Voltei para a minha cadeira.


– Em resumo – continuou ela – os fatos são estes: Meu pai era oficial no regimento da Índia. Mandoume para cá quando eu era pequena, após a morte de minha mãe. Mas eu não tinha parentes na Inglaterra. Puseram-me num colégio interno em Edimburgo, e fiquei lá até os 17 anos. Em 1878, meu pai, que era o oficial mais antigo do regimento, obteve um ano de licença e veio para a Inglaterra. Telegrafou-me de Londres, dizendo que tinha chegado são e salvo e que eu viesse logo. Deu o endereço do Hotel Langham. A mensagem, lembro-me bem, estava cheia de bondade e amor. Logo que cheguei a Londres, fui ao Langham e me informaram que o capitão Morstan estava hospedado lá, mas que saíra na noite anterior e ainda não voltara. Esperei o dia inteiro sem ter notícias dele. Nessa noite, a conselho do gerente do hotel, comuniquei o fato à polícia, e na manhã seguinte publicamos um anúncio em todos os jornais. As nossas indagações não deram nenhum resultado, e desde esse dia nunca mais ouvi uma palavra a respeito de meu pai. Ele voltou à pátria com o coração cheio de esperança, pensando que ia encontrar um pouco de paz e conforto, e, em vez disso...


Ela pôs a mão na garganta, e um soluço sufocado interrompeu a frase.


– Quando foi isso? – perguntou Holmes, abrindo seu caderno de anotações.

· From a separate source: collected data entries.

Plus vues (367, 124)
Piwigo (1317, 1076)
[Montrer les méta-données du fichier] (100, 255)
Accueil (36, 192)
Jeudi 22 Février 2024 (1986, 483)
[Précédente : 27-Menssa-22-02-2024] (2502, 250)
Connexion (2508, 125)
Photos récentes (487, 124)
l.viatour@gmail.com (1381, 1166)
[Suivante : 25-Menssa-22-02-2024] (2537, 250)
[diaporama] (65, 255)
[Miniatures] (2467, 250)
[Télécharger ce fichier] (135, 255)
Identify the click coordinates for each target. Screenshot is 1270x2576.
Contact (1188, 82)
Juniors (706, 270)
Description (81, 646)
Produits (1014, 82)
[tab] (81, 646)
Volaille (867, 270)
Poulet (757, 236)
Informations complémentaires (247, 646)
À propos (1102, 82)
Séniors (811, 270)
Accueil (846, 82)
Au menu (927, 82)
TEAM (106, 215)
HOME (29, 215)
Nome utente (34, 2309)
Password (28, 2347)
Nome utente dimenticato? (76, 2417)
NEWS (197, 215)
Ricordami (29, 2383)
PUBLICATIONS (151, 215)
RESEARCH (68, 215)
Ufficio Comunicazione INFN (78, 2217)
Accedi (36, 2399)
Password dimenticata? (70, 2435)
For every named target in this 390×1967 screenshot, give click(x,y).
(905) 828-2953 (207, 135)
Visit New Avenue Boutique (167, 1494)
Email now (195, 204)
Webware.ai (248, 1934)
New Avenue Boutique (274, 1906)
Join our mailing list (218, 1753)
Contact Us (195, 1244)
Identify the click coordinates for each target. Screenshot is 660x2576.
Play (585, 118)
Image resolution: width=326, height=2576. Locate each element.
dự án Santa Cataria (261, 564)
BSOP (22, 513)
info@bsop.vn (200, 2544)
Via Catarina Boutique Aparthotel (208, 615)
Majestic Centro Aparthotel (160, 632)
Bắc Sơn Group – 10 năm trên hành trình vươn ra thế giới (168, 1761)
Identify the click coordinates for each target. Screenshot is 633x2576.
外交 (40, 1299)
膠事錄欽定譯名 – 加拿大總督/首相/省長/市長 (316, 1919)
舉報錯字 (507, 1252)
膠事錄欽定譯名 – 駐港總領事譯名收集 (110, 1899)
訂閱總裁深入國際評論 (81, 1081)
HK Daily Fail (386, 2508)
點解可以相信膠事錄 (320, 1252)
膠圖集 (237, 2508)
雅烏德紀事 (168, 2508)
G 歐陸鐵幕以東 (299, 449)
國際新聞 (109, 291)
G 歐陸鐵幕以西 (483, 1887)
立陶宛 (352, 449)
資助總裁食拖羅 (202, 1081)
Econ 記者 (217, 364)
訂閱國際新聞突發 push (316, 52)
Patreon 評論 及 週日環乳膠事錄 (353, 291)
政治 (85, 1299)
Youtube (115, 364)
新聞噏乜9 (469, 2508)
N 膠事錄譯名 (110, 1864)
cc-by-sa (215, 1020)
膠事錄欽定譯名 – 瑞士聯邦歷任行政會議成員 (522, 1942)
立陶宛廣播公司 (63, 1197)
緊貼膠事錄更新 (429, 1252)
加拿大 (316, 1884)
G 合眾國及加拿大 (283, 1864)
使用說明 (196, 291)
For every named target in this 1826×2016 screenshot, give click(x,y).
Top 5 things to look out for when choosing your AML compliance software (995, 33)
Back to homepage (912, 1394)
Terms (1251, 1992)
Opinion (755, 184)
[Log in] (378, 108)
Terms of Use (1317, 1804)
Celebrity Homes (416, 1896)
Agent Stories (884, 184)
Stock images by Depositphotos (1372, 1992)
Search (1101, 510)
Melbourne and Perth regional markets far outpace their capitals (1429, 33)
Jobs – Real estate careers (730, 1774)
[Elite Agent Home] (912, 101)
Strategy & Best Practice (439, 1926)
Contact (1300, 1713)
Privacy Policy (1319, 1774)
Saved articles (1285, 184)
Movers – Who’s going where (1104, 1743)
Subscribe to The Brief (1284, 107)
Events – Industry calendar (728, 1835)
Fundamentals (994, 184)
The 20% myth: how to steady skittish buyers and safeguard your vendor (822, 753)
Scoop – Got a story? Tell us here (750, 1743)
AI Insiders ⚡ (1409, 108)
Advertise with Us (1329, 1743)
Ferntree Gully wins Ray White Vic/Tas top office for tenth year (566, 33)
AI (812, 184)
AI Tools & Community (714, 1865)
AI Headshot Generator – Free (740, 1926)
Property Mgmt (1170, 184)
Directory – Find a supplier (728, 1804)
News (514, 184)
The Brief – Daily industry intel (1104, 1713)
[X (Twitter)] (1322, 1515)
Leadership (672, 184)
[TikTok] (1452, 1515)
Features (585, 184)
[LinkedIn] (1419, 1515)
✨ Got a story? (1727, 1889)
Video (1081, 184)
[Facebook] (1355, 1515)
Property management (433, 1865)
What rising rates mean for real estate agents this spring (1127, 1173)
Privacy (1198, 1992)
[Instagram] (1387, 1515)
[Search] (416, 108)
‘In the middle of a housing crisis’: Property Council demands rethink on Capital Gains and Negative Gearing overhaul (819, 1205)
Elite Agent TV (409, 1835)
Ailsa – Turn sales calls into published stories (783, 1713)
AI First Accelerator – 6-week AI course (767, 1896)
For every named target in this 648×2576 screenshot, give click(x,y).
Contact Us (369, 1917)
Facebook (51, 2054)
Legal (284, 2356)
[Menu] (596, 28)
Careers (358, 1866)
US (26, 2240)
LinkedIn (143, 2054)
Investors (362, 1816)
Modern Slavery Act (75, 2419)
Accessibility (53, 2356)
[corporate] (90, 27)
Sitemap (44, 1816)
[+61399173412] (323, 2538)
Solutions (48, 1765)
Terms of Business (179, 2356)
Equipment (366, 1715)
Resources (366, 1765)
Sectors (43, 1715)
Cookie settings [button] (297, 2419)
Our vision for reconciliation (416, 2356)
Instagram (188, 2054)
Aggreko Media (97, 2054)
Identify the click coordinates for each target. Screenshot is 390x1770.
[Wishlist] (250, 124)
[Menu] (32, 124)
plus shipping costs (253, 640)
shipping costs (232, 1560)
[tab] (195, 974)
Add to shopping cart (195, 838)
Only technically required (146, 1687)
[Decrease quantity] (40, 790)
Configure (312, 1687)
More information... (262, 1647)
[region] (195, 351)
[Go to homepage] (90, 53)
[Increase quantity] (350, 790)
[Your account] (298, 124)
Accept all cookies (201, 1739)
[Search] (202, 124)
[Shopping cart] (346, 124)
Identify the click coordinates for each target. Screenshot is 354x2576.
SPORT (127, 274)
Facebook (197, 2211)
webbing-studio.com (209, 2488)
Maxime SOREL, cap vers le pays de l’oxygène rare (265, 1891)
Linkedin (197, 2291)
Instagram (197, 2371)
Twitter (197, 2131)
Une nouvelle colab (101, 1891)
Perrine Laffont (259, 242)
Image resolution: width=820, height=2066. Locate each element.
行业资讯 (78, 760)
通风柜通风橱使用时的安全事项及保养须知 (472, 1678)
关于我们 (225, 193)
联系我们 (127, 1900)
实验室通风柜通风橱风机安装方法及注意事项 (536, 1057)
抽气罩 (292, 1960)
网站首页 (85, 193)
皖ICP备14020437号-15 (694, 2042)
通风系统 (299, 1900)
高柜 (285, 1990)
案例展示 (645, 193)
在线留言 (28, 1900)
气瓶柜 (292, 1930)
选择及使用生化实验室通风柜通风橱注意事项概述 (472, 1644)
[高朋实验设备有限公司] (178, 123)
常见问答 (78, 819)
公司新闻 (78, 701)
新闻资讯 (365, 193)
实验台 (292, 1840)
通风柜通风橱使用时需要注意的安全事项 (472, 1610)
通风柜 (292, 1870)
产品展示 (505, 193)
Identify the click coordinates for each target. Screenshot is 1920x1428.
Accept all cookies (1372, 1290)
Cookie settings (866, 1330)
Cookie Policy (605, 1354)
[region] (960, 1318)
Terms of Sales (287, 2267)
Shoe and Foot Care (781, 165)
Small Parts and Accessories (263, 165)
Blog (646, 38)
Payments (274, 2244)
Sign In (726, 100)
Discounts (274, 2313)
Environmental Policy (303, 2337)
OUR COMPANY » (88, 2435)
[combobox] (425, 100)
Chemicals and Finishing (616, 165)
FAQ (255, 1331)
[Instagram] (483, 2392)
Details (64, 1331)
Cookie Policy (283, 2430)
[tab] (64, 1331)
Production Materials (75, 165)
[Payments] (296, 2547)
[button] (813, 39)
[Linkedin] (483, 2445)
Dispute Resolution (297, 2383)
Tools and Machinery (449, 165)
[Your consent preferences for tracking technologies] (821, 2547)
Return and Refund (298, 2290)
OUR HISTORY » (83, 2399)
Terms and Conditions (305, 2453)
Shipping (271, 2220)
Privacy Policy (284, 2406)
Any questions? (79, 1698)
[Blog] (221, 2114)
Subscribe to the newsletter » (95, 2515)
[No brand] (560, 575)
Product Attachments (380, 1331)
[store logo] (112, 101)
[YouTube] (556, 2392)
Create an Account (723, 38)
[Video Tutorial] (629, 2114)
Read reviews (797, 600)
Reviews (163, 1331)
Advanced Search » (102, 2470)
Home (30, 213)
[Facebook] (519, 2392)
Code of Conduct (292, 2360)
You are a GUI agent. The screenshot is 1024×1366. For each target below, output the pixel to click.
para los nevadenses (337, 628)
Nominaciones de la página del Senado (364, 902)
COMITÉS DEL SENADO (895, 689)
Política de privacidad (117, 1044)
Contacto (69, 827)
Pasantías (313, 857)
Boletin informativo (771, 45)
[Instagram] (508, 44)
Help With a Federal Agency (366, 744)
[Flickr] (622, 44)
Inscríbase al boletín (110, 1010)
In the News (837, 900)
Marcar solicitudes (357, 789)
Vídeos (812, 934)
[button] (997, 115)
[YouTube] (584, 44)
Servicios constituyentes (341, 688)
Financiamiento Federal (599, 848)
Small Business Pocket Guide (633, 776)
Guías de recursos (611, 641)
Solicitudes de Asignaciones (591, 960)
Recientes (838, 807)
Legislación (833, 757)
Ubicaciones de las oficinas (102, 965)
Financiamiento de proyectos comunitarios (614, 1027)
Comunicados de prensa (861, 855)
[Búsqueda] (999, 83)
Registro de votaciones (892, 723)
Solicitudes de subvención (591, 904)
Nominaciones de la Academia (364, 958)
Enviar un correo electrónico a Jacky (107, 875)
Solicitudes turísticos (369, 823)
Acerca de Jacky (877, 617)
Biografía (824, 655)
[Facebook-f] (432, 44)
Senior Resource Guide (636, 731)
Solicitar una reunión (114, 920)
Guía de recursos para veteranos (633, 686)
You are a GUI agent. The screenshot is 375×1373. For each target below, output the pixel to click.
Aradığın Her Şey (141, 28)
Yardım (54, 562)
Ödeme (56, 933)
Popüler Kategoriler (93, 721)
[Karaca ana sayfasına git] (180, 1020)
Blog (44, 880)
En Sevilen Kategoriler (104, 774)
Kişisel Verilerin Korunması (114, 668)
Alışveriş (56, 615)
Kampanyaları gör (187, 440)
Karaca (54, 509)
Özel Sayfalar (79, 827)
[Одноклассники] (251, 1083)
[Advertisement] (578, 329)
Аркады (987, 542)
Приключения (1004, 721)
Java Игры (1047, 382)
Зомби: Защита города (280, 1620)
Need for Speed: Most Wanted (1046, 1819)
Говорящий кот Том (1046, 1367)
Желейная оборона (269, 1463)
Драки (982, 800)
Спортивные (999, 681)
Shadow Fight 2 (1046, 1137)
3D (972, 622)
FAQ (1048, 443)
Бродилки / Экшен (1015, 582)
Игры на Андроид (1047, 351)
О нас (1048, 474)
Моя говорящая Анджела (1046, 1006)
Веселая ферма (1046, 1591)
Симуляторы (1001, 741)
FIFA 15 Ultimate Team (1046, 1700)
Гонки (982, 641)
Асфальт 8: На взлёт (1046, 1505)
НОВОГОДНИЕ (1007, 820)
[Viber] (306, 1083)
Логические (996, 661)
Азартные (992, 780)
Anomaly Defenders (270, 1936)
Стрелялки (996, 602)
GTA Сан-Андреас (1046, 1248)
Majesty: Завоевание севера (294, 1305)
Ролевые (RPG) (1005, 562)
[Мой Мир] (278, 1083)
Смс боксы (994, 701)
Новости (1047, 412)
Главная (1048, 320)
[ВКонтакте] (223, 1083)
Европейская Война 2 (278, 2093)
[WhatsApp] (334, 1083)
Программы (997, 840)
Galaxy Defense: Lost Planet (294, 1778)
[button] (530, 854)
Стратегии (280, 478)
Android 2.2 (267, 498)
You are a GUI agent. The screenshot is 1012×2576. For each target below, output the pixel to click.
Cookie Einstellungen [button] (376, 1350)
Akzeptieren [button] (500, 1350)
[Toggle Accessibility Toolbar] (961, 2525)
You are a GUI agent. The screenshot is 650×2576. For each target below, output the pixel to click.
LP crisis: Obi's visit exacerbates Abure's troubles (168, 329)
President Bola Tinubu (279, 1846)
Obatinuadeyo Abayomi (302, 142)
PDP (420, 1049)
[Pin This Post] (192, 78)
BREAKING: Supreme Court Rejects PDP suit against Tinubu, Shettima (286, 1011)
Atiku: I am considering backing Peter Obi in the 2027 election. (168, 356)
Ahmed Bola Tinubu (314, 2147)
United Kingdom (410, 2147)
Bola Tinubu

– Ele desapareceu no dia 3 de dezembro de 1878, há quase dez anos.


– E a bagagem?


– Ficou no hotel. Não se encontrou nada ali que fornecesse uma pista – roupas, livros, e uma porção de coisas das ilhas Andamã. Ele era um dos oficiais encarregados da guarda dos degredados ali.


– Ele tinha amigos aqui?


– Que eu saiba, só um, o major Sholto, do mesmo regimento, o 34o de infantaria de Bombaim. O major viera algum tempo antes e morava no Alto Norwood. É claro que entramos em contato com ele, mas o major nem sabia que seu colega estava na Inglaterra.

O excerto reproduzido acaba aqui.